I thoroughly agree with Robert Gottliebsen about his preference for time-based fees instead of percentage of assets for financial advice (Advice charged by the hour will always be better, November 5). The investor receives advice, considers that advice and then makes appropriate investments. Fees based on a percentage of assets don't provide a lot of incentive for serious consideration of the preferred asset mix. 1% of $X is not much different to 1% of $0.9X or $1.1X so why would the adviser bother spending time monitoring and modifying the portfolio? I would consider an alternative where the adviser received a percentage of the earnings of the fund and/or a percentage of the capital gain in the fund. In a good year both the client and the adviser would benefit. In a not so good year, the client would effectively not be earning as much but then neither would the adviser. In a bad year the client’s portfolio may go backwards and the advisor would earn zero. If I haven't made any money then why should my adviser. This may create more incentive for advisers to show more interest and input into the portfolios they recommend for their clients.
Could not agree more with Robert Gottliebsen's advice that financial advice paid for by the hour is by far the best option. That's what other professional advice-givers do. Wherever the person providing the advice could also profit from the advice given (as is the case with commission-based “advisers”) there is always a conflict of interest or at the very least, the potential for one. And getting that wrong is way more expensive. I will never take advice from someone who stands to make money if I follow their “advice”. It can't possibly be free of bias.

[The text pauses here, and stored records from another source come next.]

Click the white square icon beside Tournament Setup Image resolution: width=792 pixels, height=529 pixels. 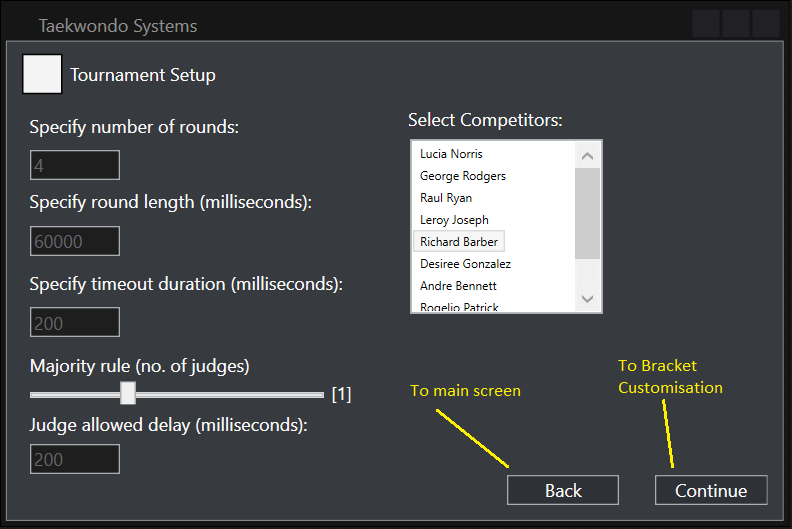tap(42, 74)
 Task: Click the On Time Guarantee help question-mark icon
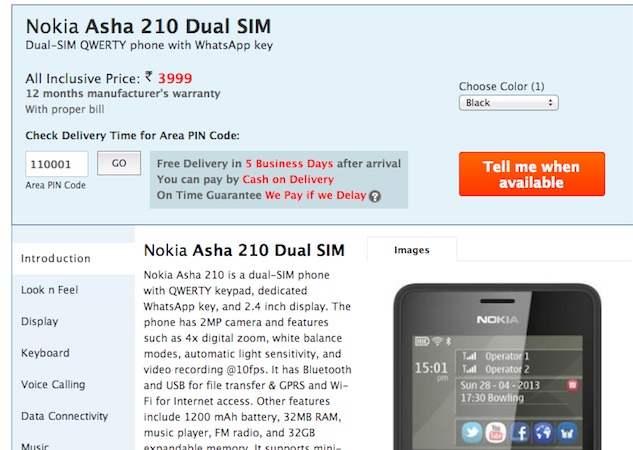tap(375, 197)
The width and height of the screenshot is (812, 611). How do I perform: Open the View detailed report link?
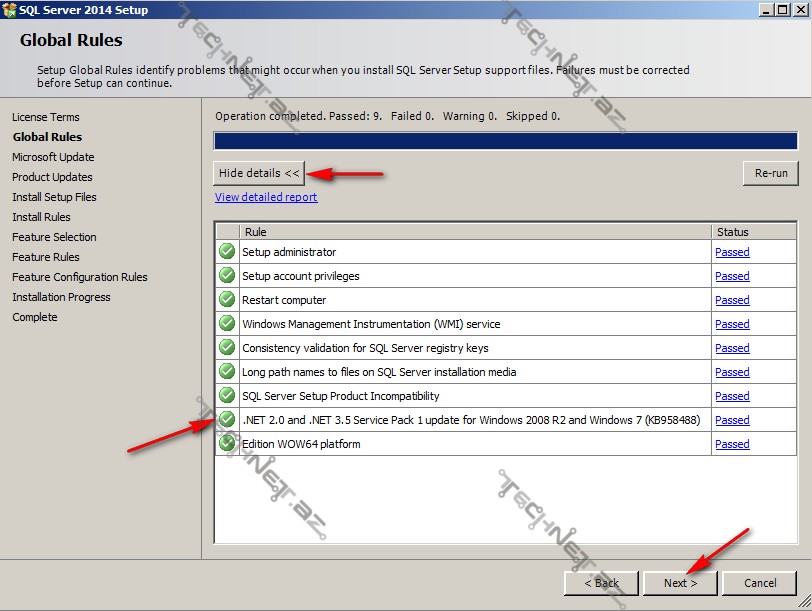tap(266, 197)
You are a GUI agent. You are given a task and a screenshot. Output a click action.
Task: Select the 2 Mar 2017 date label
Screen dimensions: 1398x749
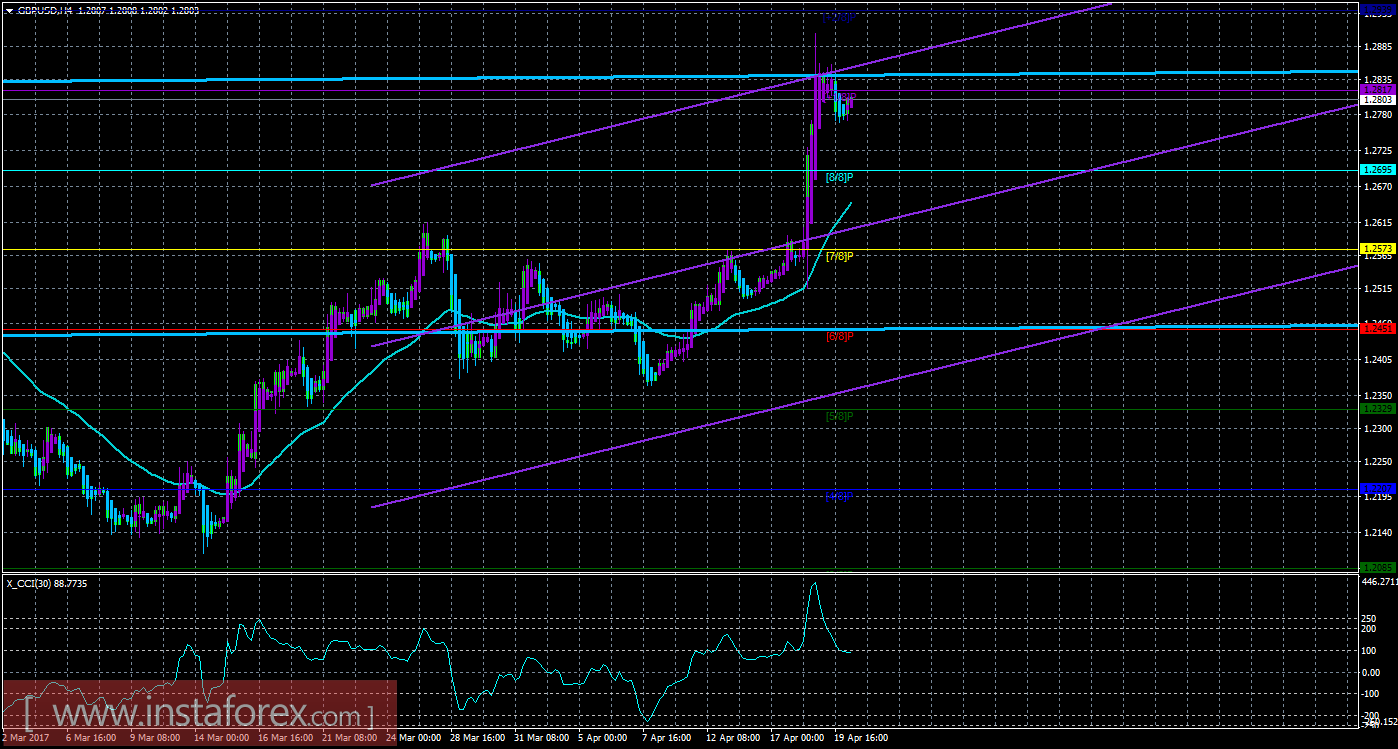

Whilst I agree with the intent of Robert Gottliebsen's article, namely that asset-based fees are flawed, there are a few issues with his proposal of charging like accountants and lawyers (supposedly) charge. First, I think you'll find a number of accountants are moving away from charging by the hour and instead charging according to the value added. Second, financial planning clients do know how much they are being charged by virtue of the fee disclosure statements which need to be sent to them every other year; this is in addition to the initial Statement of Advice and the annual statements from product providers. Third, it is incredibly difficult for a planner to charge by the hour; having just voluntarily and behind the scenes reviewed a client’s portfolio, am I now expected to send them an invoice for it? If the advice is simply a case of meeting once a year, preparing a written document and then doing nothing, and having no liability, for the next 12 months, then an hourly charge can be used, but very few clients seek this arrangement. When there is active and ongoing monitoring and advice and/or investments, then it is difficult and ineffective to charge by the hour. The solution is to charge a fixed fee as opposed to an asset-based fee. A retainer if you like – just like a lot of lawyers do!
I see some sense in Robert Gottliebsen’s article and would like to pursue it. But where do I find an impartial and good planner? I like Platinum – but they have products. I appreciate that you may be hesitant in recommending one, but could you recommend a dozen or tell me where to look?

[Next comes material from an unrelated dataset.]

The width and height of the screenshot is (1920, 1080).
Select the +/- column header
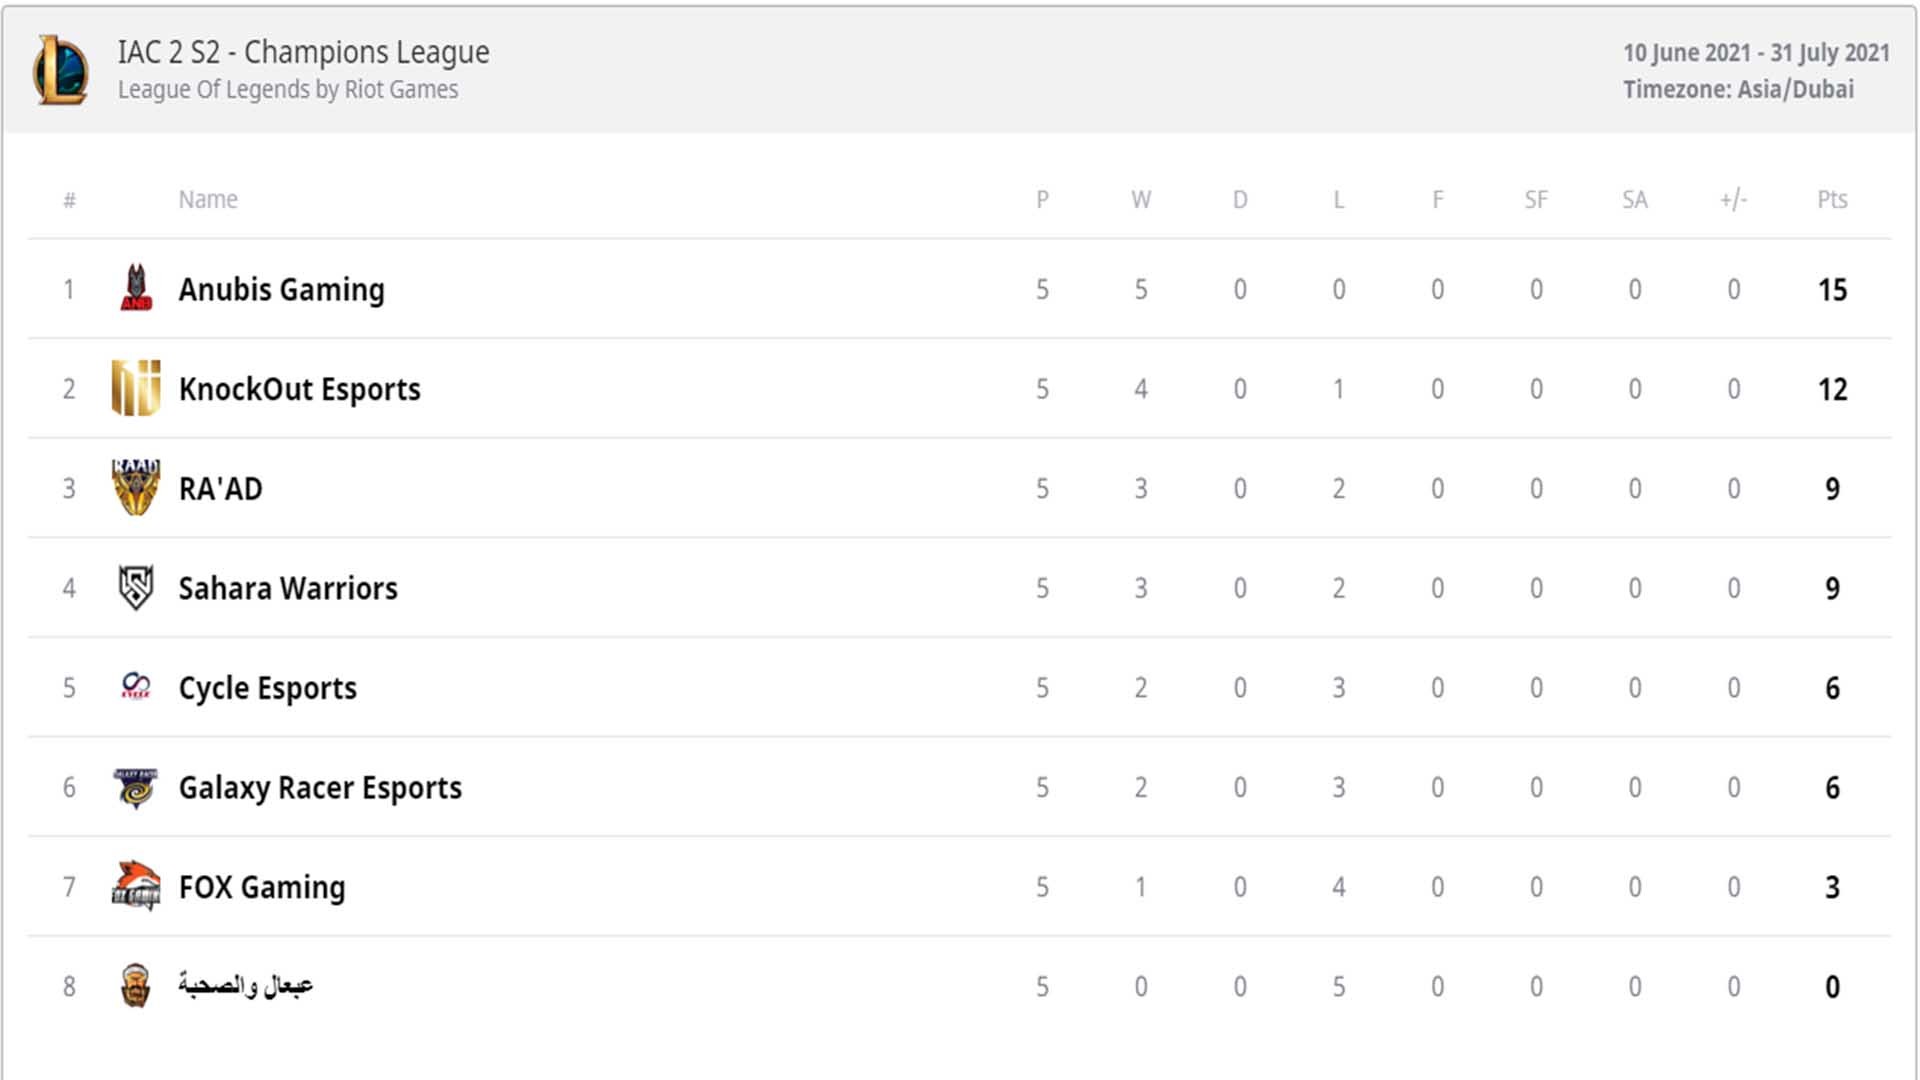[1733, 199]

Editor’s response: Thanks for your letter. You're right, we can't recommend one planner, but a good place to start looking is the website of the Financial Planning Association of Australia: http://fpa.com.au/. This allows users to search for a planner by location. The site also includes information about things to consider when choosing and meeting a planner.

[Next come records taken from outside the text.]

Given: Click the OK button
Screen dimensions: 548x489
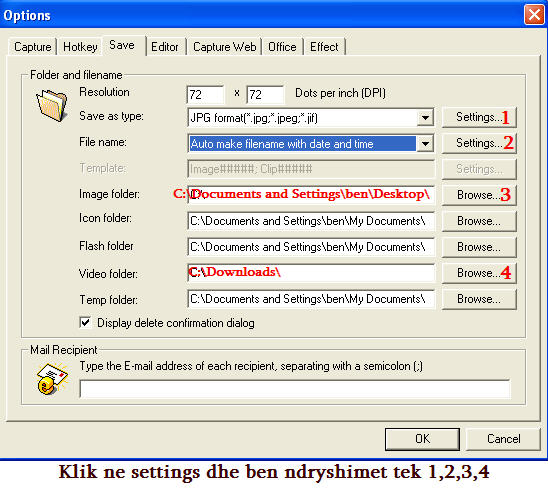Looking at the screenshot, I should [x=422, y=439].
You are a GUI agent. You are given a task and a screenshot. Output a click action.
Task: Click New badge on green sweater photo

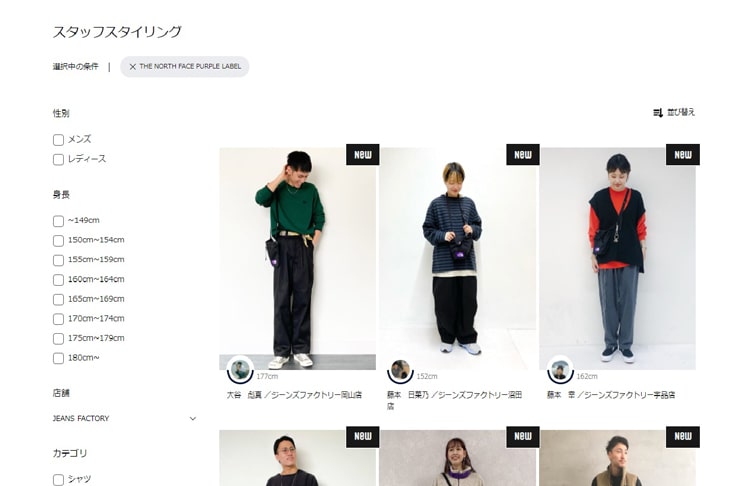(363, 155)
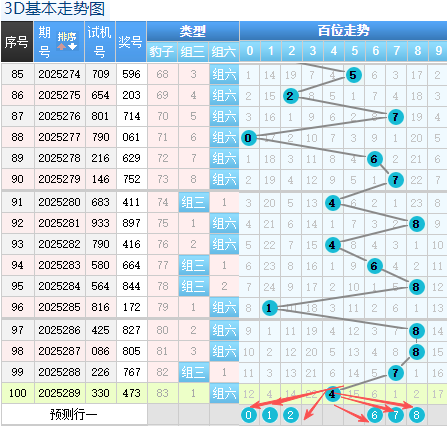Click the ascending sort arrow in 期号 header
This screenshot has height=427, width=447.
click(61, 46)
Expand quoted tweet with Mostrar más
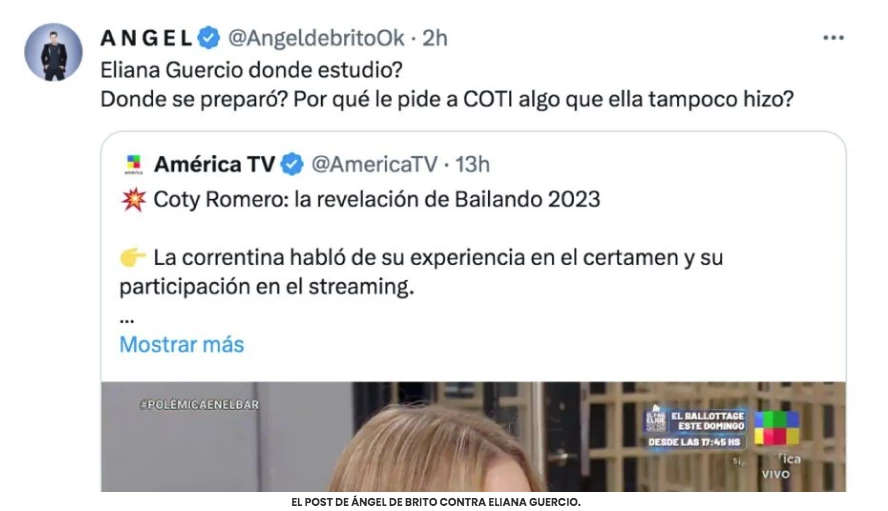This screenshot has height=511, width=888. [181, 344]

Enjoyed your interview about Bailador and tried to search it on the ASX but could not find it. How am I able to buy shares in this company? Again thank you for your reports.
Editor’s response: Thanks for your letter. The company has not yet listed on the ASX. According to the ASX website, the company's proposed listing date is November 19.
Collected Wisdom (November 3) mentions stocks RMD (Buy); GEM (Buy); AMP (Hold); AGK (Hold); DMP (Hold). Would you please explain why these stocks are not included in the Eureka "Share Recommendations" list?
David Gilmour’s response: Thanks for your letter. In Collected Wisdom, each stock recommendation represents a consensus view from material published in a wide variety of other publications including newsletters and broker reports.
Stocks which Collected Wisdom covers are not included in Eureka Report's share recommendation page because they are not Eureka Report recommendations.